## Problem
Copy every item below word for word, and leave the pictures out of your reply.

## Available data

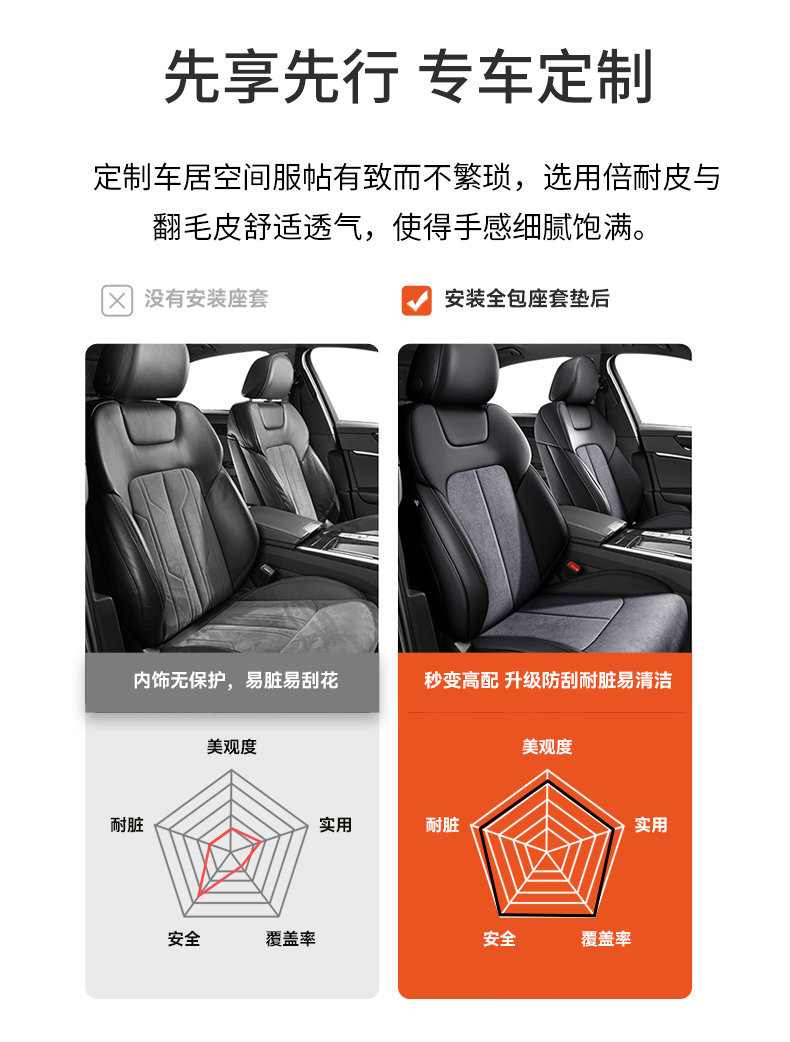Image resolution: width=790 pixels, height=1042 pixels.
Task: Click the gray banner 内饰无保护，易脏易刮花
Action: (x=232, y=681)
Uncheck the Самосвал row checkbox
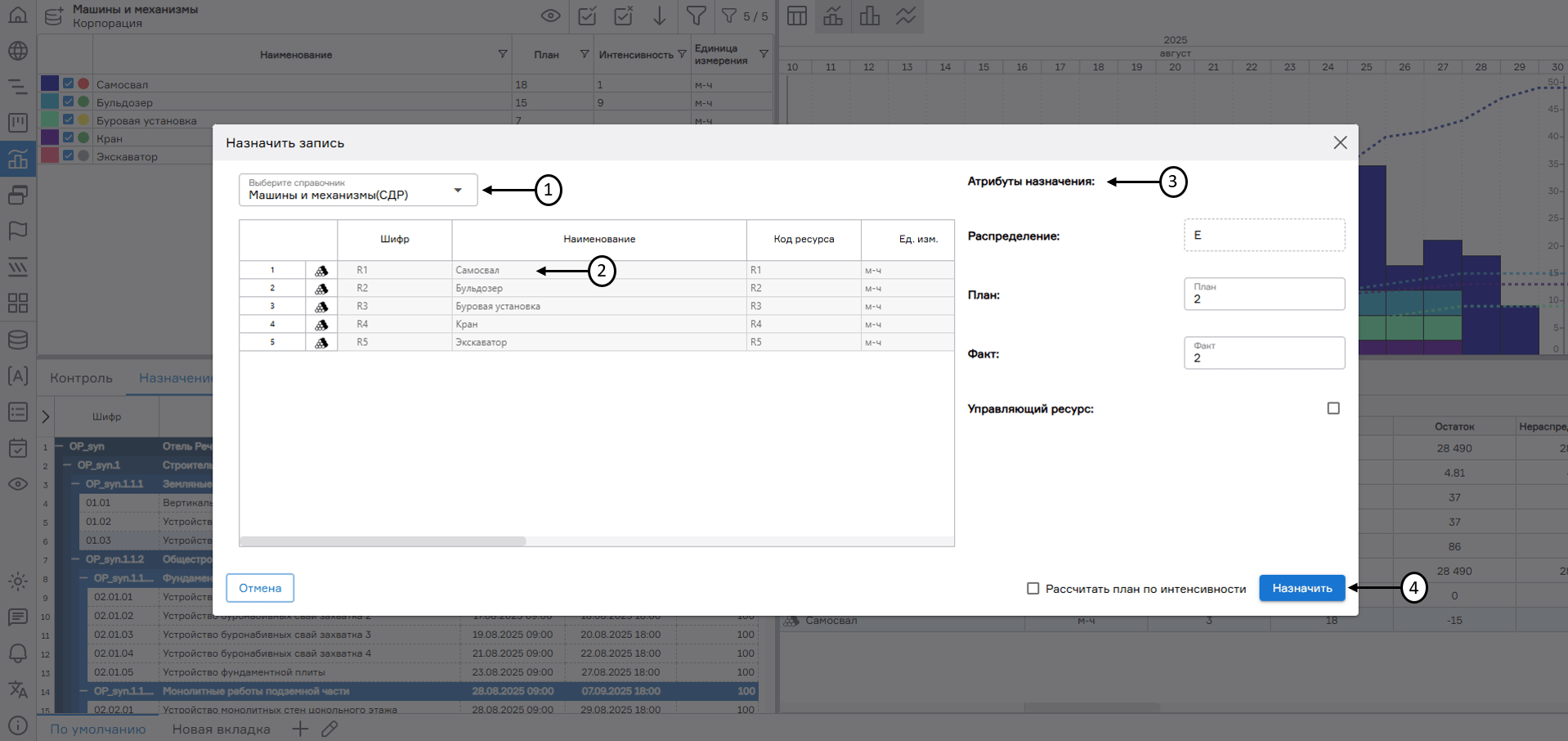 pyautogui.click(x=69, y=83)
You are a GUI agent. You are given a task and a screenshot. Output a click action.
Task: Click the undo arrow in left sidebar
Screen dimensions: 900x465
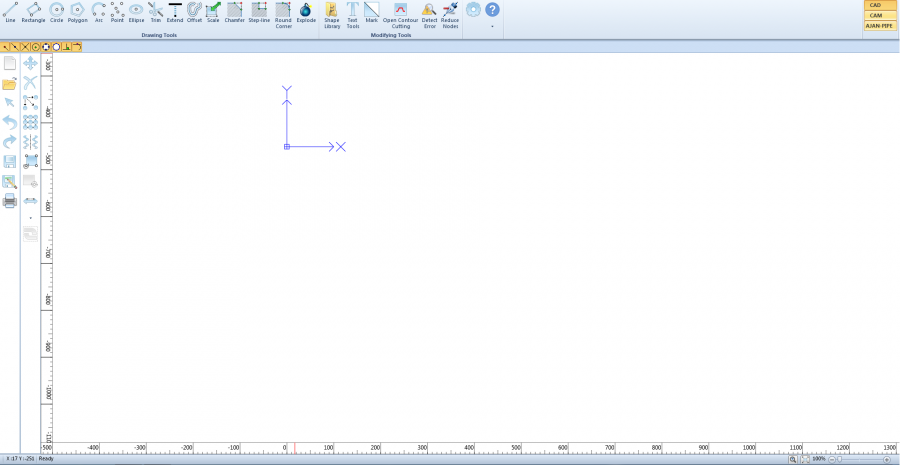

## Task response
Image resolution: width=790 pixels, height=1042 pixels.
Task: Click the gray banner 内饰无保护，易脏易刮花
Action: (x=232, y=681)
Uncheck the Самосвал row checkbox
 pyautogui.click(x=69, y=83)
You are a GUI agent. You are given a task and a screenshot. Output a click action.
Task: Click the undo arrow in left sidebar
Screen dimensions: 900x465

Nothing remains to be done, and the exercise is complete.